Assume that total output is determined by this formula: TOTAL OUTPUT = NUMBER OF WORKERS X PRODUCTIVITY assume there are 100 workers and each worker produces $100 of output. QUESTION: If the workforce is growing by 1% a year but productivity does not improve, how fast can output increase? Remember, the number of workers grows by 1%. Productivity does not change.
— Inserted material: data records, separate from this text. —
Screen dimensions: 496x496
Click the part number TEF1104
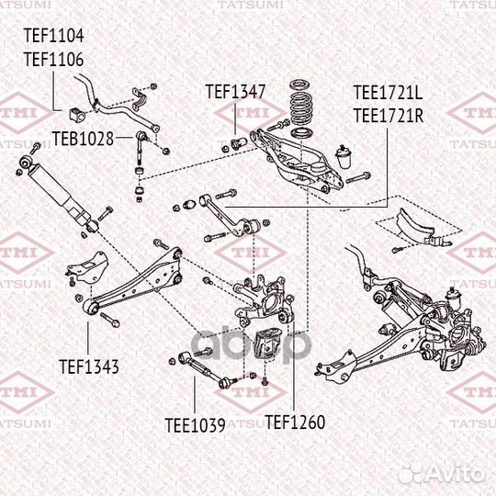pos(53,37)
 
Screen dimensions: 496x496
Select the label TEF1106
pos(53,60)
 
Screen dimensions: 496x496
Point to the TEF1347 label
pos(235,92)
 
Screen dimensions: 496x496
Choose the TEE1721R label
pos(388,115)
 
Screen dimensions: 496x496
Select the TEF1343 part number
pos(89,366)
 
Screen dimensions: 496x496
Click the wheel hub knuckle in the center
pos(259,299)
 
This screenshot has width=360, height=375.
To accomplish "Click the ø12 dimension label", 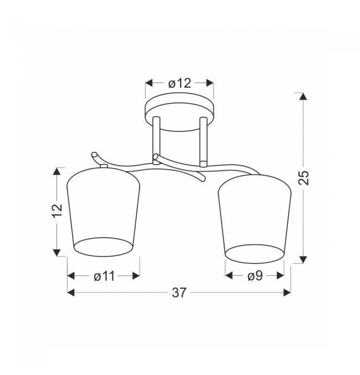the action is [x=179, y=84].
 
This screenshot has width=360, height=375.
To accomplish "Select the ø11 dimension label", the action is [x=104, y=276].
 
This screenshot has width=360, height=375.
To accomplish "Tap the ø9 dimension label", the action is [x=255, y=276].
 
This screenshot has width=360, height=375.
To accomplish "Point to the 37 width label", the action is [x=179, y=292].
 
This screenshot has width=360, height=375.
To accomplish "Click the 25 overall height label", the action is [x=304, y=177].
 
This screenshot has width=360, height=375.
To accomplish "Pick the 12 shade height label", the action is [x=57, y=210].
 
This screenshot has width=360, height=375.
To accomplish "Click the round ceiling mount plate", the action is [x=179, y=112].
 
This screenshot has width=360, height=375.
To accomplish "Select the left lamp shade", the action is [x=104, y=212].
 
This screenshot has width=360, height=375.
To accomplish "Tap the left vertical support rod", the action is [x=156, y=140].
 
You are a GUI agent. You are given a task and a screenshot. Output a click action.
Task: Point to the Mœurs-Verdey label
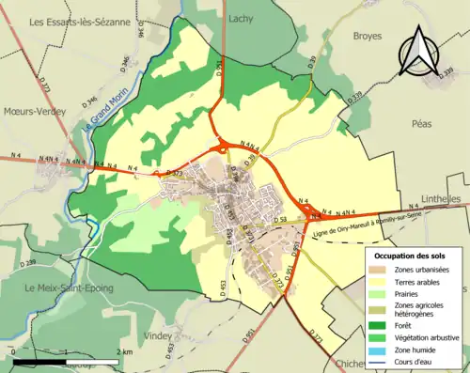(31, 111)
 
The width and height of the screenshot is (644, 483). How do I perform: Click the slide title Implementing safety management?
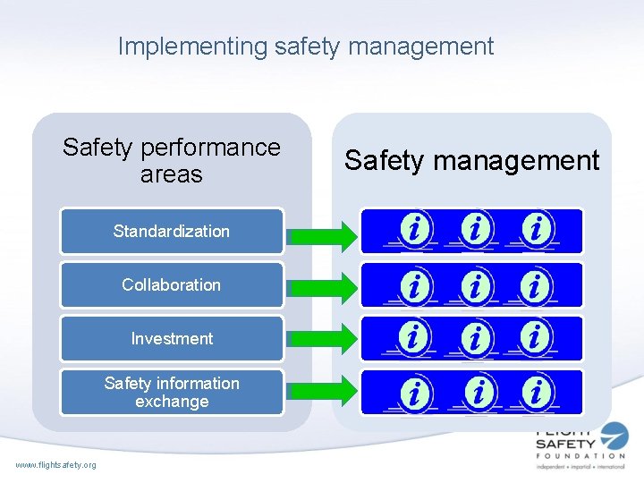click(x=306, y=46)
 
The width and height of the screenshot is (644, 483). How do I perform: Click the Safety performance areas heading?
click(x=172, y=160)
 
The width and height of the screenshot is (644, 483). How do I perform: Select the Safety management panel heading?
click(x=471, y=160)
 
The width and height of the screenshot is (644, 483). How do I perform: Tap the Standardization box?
click(x=172, y=231)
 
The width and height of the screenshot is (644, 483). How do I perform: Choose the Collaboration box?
click(x=172, y=284)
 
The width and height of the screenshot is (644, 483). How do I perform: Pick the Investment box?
click(x=172, y=338)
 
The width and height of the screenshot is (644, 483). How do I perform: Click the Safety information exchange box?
click(x=172, y=392)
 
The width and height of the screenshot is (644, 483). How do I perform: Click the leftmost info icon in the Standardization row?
click(x=414, y=231)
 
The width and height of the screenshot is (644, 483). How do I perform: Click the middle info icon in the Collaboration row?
click(x=476, y=286)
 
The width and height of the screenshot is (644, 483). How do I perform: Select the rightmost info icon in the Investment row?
click(x=535, y=338)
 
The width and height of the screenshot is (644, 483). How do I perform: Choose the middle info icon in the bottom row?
click(x=480, y=393)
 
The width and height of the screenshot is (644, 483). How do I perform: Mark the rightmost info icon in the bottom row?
click(x=535, y=393)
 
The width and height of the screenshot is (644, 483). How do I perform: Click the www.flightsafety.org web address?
click(x=56, y=463)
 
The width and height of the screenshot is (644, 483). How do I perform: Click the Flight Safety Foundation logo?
click(x=580, y=449)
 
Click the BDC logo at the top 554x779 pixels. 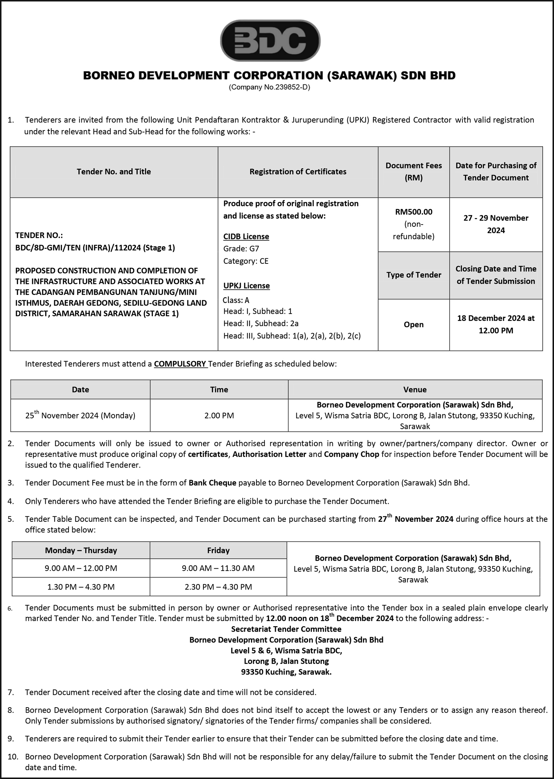click(270, 40)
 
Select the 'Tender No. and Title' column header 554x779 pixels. click(114, 171)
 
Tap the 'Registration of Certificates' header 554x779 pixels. click(298, 171)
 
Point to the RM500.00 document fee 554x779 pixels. click(413, 212)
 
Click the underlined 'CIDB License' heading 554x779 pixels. click(246, 237)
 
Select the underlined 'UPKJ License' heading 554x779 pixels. click(247, 286)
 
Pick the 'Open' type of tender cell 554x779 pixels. click(413, 325)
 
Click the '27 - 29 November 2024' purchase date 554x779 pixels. click(496, 224)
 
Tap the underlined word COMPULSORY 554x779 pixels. click(180, 364)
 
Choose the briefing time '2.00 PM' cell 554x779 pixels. click(219, 416)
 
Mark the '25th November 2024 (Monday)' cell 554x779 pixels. click(80, 416)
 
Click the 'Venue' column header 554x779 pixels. click(415, 390)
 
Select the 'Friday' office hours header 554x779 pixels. click(218, 550)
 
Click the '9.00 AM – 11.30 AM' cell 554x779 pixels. click(218, 568)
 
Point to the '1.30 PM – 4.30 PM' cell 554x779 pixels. click(81, 587)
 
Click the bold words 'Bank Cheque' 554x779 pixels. click(213, 483)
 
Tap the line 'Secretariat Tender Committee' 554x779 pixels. click(286, 629)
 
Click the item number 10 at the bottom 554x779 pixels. click(13, 757)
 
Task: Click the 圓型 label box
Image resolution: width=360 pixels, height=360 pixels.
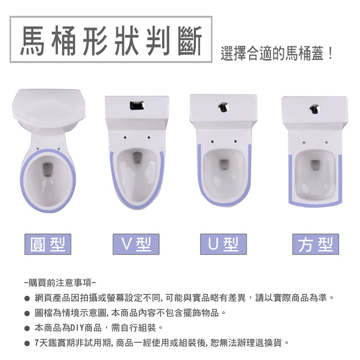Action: (x=48, y=244)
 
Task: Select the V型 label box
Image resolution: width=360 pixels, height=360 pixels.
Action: (x=136, y=244)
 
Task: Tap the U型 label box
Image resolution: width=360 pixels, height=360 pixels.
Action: (x=223, y=244)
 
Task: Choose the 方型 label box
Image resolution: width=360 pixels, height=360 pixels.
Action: (x=316, y=244)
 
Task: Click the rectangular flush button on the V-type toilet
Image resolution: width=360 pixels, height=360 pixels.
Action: (x=137, y=105)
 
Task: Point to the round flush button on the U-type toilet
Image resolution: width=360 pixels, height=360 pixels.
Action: (x=223, y=107)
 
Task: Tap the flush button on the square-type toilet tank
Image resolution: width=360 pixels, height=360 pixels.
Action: (x=314, y=109)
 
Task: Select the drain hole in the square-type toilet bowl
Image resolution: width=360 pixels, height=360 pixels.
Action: (x=316, y=166)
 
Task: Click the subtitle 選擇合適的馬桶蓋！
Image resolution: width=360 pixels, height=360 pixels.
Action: (x=277, y=53)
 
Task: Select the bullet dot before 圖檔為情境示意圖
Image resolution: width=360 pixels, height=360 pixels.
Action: (x=27, y=313)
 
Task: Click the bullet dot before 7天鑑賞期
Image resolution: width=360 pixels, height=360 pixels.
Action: (x=27, y=343)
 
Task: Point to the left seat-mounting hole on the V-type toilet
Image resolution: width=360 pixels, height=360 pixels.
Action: (x=125, y=138)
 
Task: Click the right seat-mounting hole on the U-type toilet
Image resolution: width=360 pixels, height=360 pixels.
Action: (x=235, y=141)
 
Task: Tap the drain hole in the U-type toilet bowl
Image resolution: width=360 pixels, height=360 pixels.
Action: (x=223, y=164)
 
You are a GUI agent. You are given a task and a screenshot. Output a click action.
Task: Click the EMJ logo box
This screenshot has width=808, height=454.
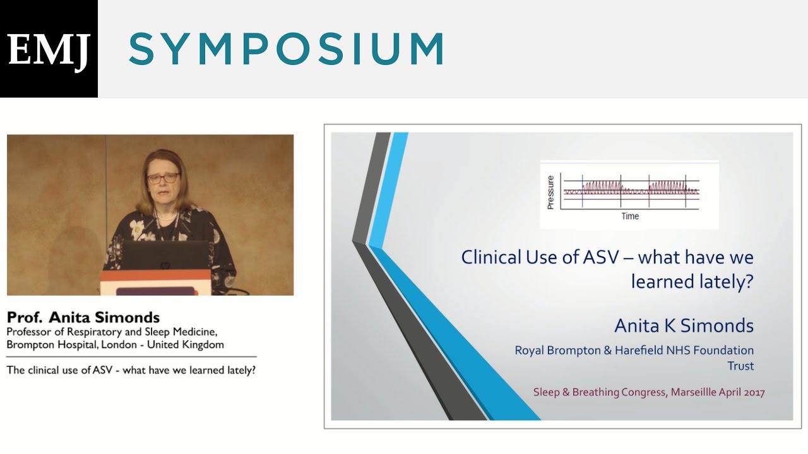(x=49, y=49)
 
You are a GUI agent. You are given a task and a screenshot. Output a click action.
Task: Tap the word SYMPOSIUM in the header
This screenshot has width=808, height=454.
(x=287, y=49)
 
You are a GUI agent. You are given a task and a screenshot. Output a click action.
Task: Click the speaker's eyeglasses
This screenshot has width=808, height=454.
(x=163, y=178)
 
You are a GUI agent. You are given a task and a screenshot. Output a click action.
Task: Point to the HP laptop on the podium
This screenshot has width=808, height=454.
(x=165, y=256)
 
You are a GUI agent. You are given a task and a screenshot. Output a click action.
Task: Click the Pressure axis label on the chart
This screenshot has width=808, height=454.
(x=550, y=193)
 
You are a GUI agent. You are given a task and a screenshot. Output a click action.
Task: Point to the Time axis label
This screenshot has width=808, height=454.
(x=630, y=216)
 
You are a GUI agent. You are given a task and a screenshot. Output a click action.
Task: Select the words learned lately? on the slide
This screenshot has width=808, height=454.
(x=692, y=281)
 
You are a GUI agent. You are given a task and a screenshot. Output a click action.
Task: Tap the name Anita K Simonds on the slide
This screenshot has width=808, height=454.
(x=684, y=325)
Also remember the percentage change formula which is: [(new value - original value) / original value] x 100

a1%

b 3%

c2.3

d % $10,500

e $62.50

Answer 1

Given formulas - Total Output = Number of Worker * Productivity.

Total number of workers = 100

Each worker produces $100 of output.

Productivity of each worker = Output produced/input = $100/1 = $100

Total Output = 100 * 100 = $10000

1% growth in labor = 1/100 * 100 = 1 (So if we consider a growth of 1% labor for a year, labor number rises to 101 the next year.)

New Total Output for the next year given productivity is unchanged = 101*100 = 10100

Growth rate of output is percentage change in output when labor grew by 1%

= (10100-10000)/10000 * 100 = 1%

Hence if labor grows by 1 percent and productivity is unchanged then output is likely to grow by 1%

Hence option a - 1% is correct.

Based on our calculations we easily infer that the other options must be incorrect.

Note we dont really need to find productivity here as I have. We can keep it as a constant C and then observe the change is output with change in labor by 1%. The result will regardlessly be same.